Hi everyone,
We have a requirement where we need searchable plaintext fields, but we do not want those fields to be returned in _source responses.
Our mapping looks similar to this:
{
"_source": {
"excludes": [
"rawQuestion",
"rawAnswer"
]
},
"settings": {
"analysis": {
"analyzer": {
"conversation_analyzer": {
"type": "custom",
"tokenizer": "standard",
"filter": [
"lowercase",
"stop",
"snowball"
]
}
}
}
},
"properties": {
"rawQuestion": {
"type": "text",
"term_vector": "with_positions_offsets",
"similarity": "BM25",
"analyzer": "conversation_analyzer"
},
"rawAnswer": {
"type": "text",
"term_vector": "with_positions_offsets",
"similarity": "BM25",
"analyzer": "conversation_analyzer"
}
}
}
We verified the following:
-
term vectors are generated correctly
-
positions and offsets are present
-
search works correctly on these fields
We are trying to enable highlighting on these fields even though they are excluded from _source.
Sample highlight configuration:
"highlight": {
"fields": {
"rawQuestion": {
"type": "fvh"
},
"rawAnswer": {
"type": "fvh"
}
},
"pre_tags": ["<em>"],
"post_tags": ["</em>"]
}
However, highlighting is not being returned for these fields.
We also tried:
-
querying only a single field
-
removing fuzziness
-
using
require_field_match: false
but highlights are still missing.
We checked the _termvectors API and confirmed that offsets and positions exist correctly.

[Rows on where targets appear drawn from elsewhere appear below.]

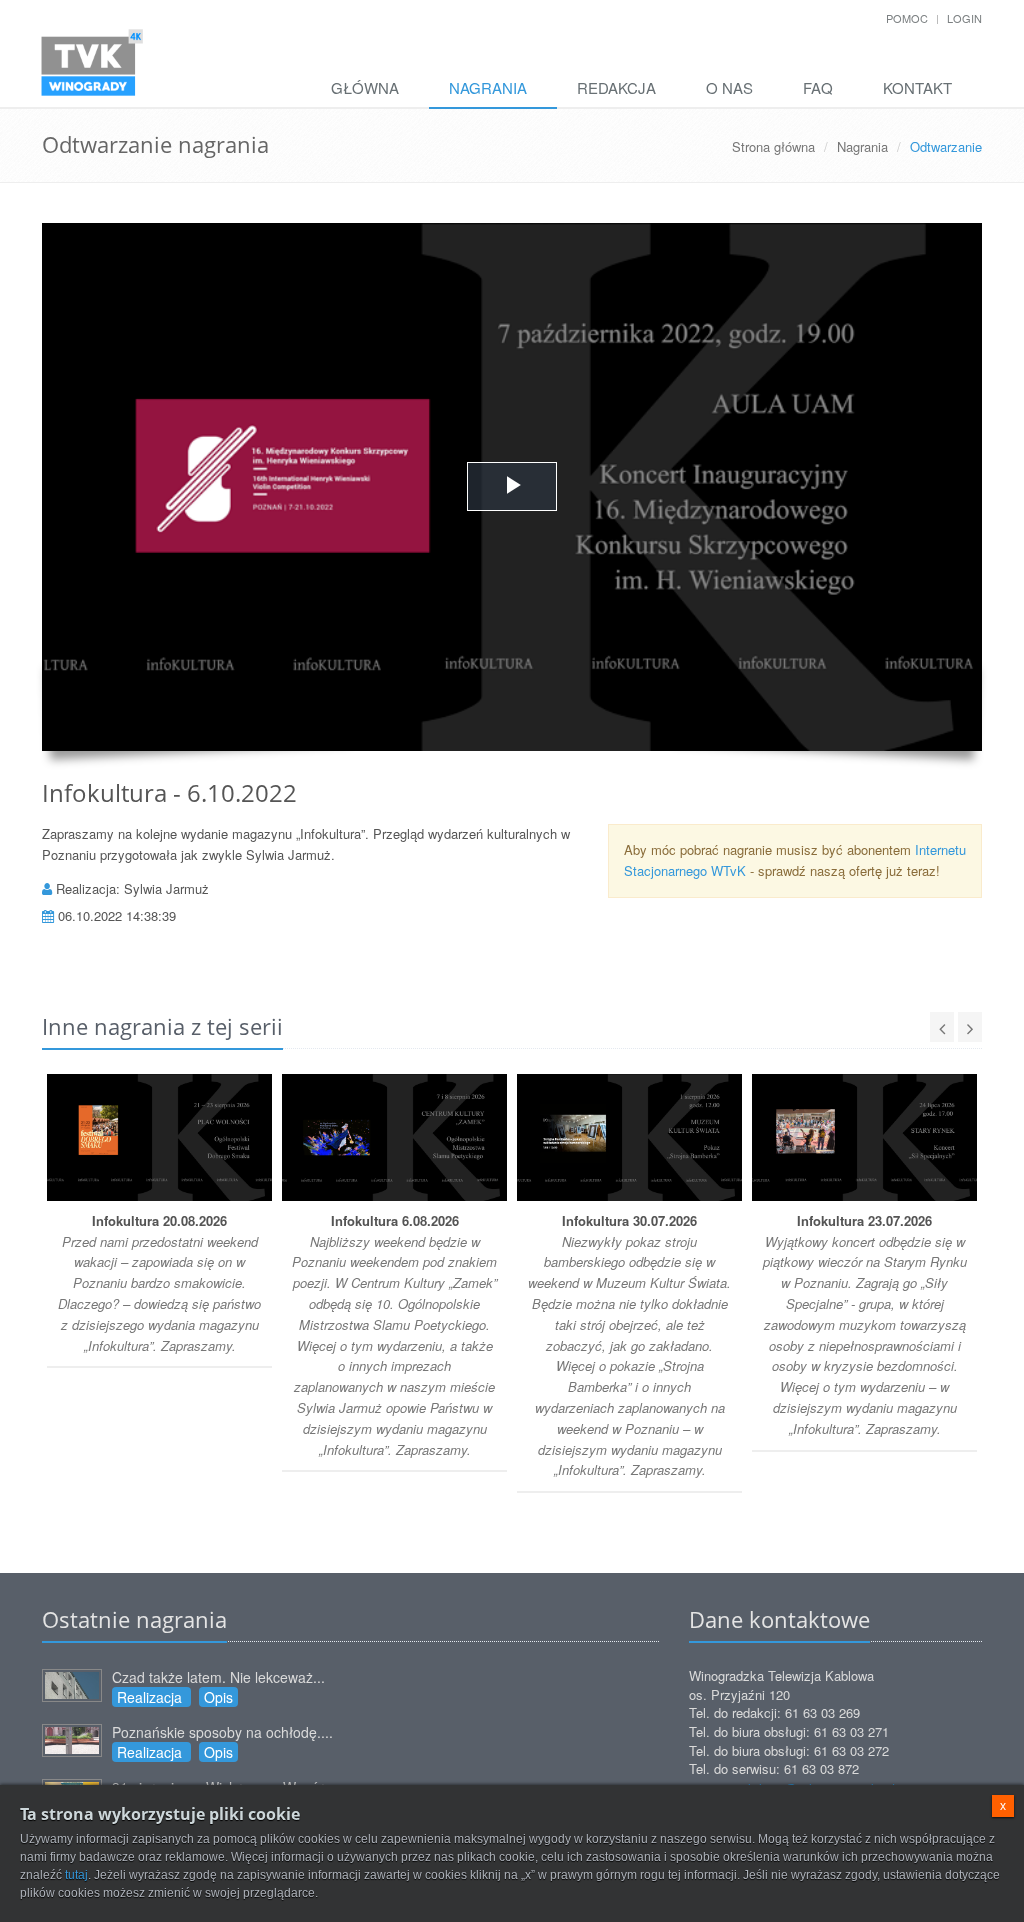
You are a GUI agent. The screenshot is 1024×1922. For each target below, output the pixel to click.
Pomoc (907, 18)
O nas (729, 87)
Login (964, 18)
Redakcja (616, 87)
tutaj (76, 1875)
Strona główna (773, 146)
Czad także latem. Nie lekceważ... (218, 1677)
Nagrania (488, 87)
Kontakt (917, 87)
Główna (365, 87)
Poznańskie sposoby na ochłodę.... (222, 1732)
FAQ (818, 87)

Could someone please confirm whether highlighting should work in this setup using only term_vector + fvh, or whether store: true is required for reliable highlighting when fields are excluded from _source?
Also, are there any known limitations/issues with fvh highlighting on analyzed/stemmed fields when _source excludes are used?
Any suggestions or guidance would be greatly appreciated. Thanks!